SENP1 IN ISLET COMPENSATION AND FAILURE DURING HIGH FAT FEEDING

Abstract

Pancreatic β-cells are paramount for optimizing insulin secretion to metabolic need. The progression from non-diabetes to type 2 diabetes (T2D) is accompanied by β-cell compensation and decompensation. While β-cell decompensation is a hallmark of overt diabetes, β-cell compensation promotes insulin output, either through functional or mass increases, to maintain normoglycemia.

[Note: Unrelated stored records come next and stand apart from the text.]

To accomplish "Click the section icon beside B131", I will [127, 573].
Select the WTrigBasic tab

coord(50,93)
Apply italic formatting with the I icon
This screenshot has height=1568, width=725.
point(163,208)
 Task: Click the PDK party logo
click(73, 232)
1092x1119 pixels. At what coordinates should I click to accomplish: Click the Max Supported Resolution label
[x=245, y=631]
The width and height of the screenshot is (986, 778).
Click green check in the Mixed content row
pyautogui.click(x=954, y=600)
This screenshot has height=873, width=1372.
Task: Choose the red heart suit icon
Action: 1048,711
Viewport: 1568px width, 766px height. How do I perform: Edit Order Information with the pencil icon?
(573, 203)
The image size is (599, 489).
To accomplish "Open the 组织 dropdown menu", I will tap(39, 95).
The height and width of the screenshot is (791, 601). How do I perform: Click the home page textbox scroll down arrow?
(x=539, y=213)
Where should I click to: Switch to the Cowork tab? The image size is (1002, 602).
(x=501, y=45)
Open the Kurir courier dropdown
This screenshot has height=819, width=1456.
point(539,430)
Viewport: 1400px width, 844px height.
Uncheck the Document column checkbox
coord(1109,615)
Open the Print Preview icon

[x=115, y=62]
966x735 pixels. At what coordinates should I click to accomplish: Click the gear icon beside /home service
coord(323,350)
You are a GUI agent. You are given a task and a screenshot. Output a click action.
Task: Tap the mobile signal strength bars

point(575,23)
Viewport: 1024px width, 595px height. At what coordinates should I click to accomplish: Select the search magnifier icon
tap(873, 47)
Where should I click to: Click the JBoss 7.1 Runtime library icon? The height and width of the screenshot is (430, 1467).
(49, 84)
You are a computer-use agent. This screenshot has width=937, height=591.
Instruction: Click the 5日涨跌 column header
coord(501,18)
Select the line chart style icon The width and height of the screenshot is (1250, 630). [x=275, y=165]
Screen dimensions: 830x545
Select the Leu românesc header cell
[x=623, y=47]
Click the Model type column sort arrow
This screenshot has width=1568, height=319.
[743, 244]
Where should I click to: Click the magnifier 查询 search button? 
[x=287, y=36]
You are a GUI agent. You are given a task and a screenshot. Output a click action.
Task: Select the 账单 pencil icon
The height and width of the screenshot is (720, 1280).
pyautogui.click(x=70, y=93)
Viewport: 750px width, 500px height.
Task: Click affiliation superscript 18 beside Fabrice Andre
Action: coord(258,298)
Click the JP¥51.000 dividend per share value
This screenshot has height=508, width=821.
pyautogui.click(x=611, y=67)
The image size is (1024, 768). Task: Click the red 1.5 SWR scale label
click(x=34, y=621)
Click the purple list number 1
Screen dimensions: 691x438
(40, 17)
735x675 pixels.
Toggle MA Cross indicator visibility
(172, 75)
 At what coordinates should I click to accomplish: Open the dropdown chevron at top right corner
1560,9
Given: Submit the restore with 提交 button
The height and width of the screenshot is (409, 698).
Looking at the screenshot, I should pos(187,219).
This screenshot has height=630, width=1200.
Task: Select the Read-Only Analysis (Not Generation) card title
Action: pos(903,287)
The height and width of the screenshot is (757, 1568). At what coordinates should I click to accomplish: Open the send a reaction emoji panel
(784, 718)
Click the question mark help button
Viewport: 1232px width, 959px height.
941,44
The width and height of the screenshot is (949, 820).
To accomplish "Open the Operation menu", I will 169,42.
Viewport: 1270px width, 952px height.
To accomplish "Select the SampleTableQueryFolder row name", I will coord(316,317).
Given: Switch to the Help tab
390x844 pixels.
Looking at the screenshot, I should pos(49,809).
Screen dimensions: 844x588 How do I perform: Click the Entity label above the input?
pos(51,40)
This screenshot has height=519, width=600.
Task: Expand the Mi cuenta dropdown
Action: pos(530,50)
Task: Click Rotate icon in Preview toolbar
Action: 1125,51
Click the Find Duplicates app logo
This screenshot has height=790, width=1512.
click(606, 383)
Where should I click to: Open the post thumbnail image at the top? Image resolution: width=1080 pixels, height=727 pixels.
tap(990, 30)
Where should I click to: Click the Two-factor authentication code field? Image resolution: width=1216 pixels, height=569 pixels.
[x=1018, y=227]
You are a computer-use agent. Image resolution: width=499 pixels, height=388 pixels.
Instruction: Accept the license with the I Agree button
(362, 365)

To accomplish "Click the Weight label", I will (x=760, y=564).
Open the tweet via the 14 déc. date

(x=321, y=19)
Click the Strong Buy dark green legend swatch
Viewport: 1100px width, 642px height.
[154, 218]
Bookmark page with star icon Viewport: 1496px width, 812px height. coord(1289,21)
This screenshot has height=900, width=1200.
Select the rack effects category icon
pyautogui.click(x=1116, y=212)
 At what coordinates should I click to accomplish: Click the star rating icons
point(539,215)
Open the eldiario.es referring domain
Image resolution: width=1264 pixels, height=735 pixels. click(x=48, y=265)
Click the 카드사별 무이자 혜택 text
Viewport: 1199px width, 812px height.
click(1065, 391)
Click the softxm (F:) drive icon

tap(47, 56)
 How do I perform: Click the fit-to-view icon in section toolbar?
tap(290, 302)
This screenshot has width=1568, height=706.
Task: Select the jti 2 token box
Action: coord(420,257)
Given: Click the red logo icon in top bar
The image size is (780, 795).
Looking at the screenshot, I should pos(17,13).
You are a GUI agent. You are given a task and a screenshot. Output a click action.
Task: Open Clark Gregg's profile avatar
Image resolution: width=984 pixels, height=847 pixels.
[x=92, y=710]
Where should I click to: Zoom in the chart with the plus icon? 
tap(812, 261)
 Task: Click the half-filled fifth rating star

The sentrin-specific SUMO protease-1 (SENP1) reverses a post translational modification (PTM) called SUMOylation, and this is required for physiological β-cell function. In contrast, SENP1 exerts a negative effect on β-cell survival under oxidative stress. This dual and opposite effect on function and survival has not been reconciled in the context of metabolic stress, where both β-cell functional and mass compensation are essential to maintain glucose homeostasis. The present thesis shows that in short-term HFD exposure, an early stage of compensation where functional compensation is predominant, adaptive glucose-stimulated insulin secretion is accounted for by upregulation of cytosolic reducing signaling via SENP1, redox regulation of which is fine-tuned by a coordinated interaction between Zn2+ and cysteines 603 and 535 of the SENP1 catalytic domain. Loss of β-cell SENP1 impairs intraperitoneal glucose tolerance. Furthermore, under long-term high fat diet (HFD) exposure with decompensated glucose-stimulated insulin secretion and pronounced islet mass expansion, islet and -cell SENP1 is required for maintaining oral glucose tolerance by ensuring robust incretin-stimulated insulin secretion at a point downstream of incretin receptors. Importantly, loss of SENP1 does not have any harmful effect on β-cell mass compensation. These findings elucidate the molecular basis of SENP1 redox sensing and provide insights into the mechanisms how β-cell adopts different strategies for functional compensation at different stages of compensation, establishing an indispensable role of SENP1 for β-cell functional compensation to maintain normoglycemia. Targeting SENP1 might emerge as a therapeutic intervention to rescue the β-cell functional decompensation commonly seen in T2D.